## Start

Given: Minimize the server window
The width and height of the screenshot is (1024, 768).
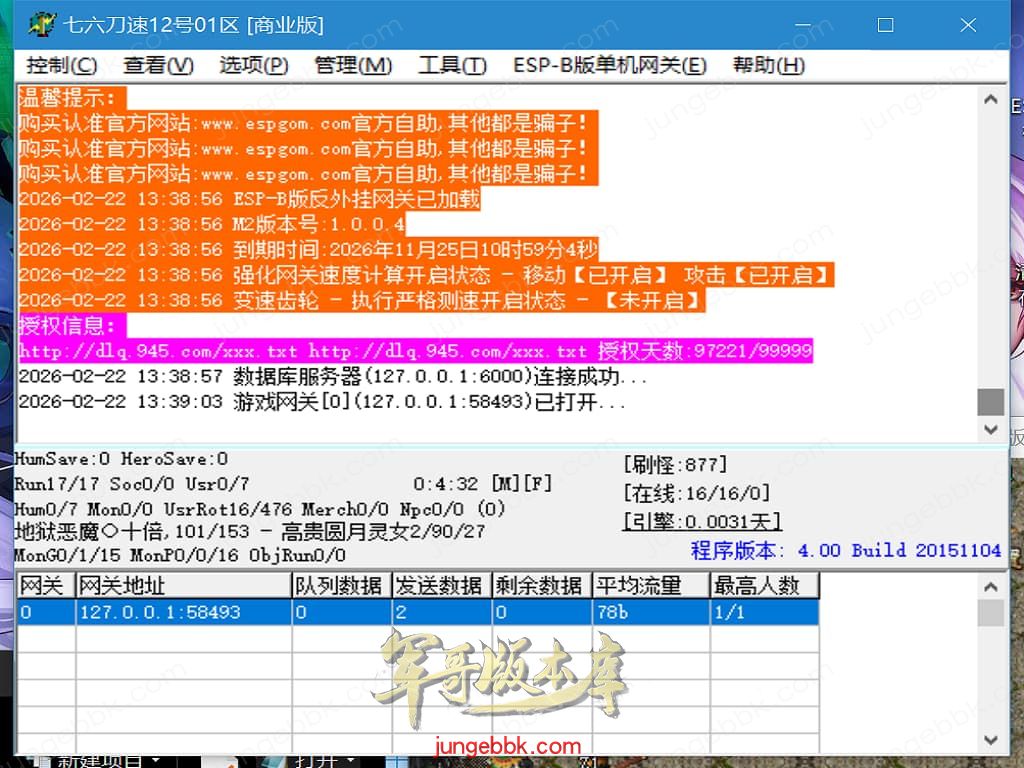Looking at the screenshot, I should coord(803,26).
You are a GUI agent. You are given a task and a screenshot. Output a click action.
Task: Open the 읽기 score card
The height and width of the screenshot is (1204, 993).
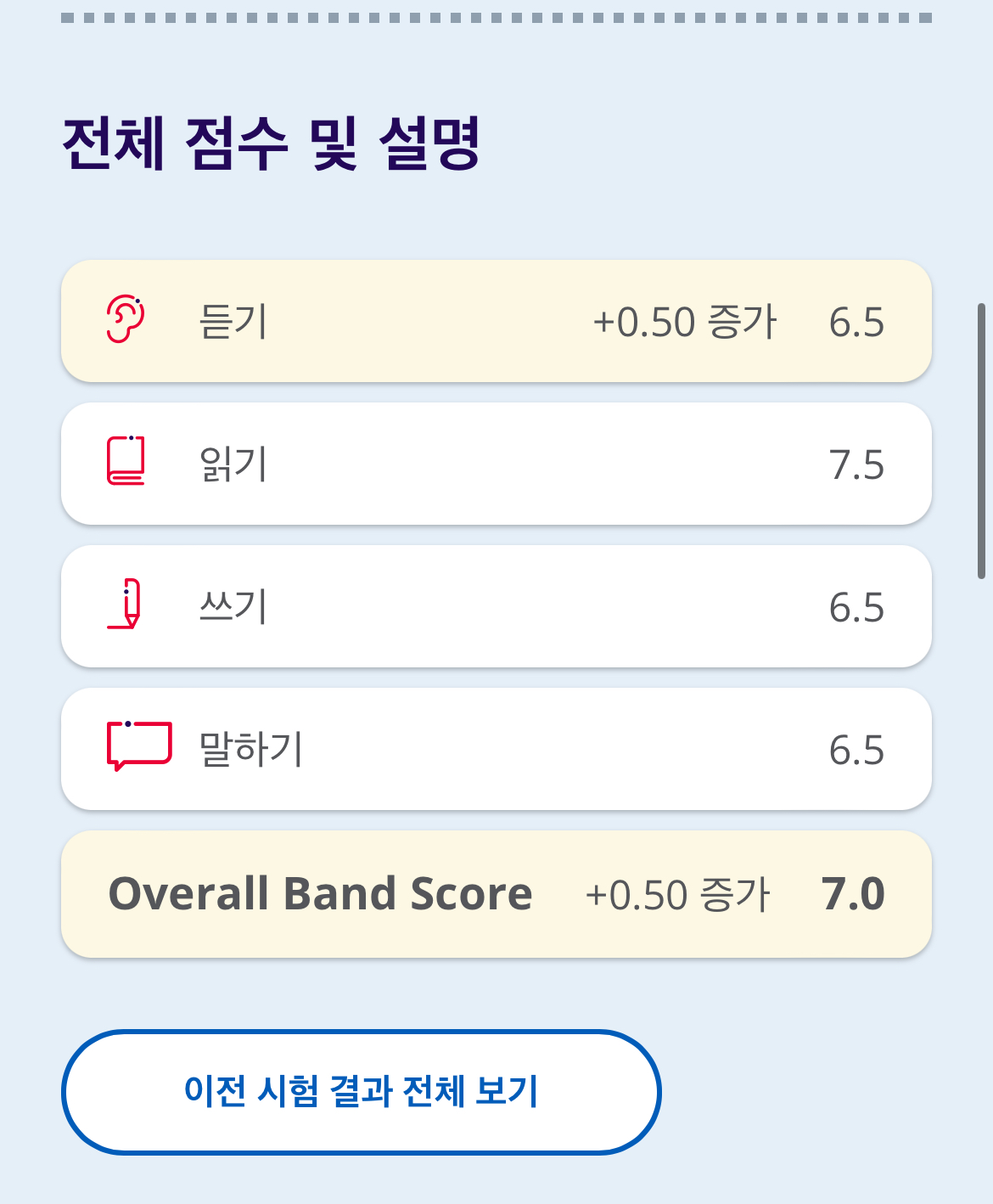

## End

Set problem:
Update all of the records above so that each "width" becomes "breadth" and everything else stays the same. Leave the pictures out of your answer.

Exercise answer:
Given: Minimize the server window
The breadth and height of the screenshot is (1024, 768).
Looking at the screenshot, I should coord(803,26).
You are a GUI agent. You are given a task and a screenshot. Output a click action.
Task: Open the 읽기 score card
The height and breadth of the screenshot is (1204, 993).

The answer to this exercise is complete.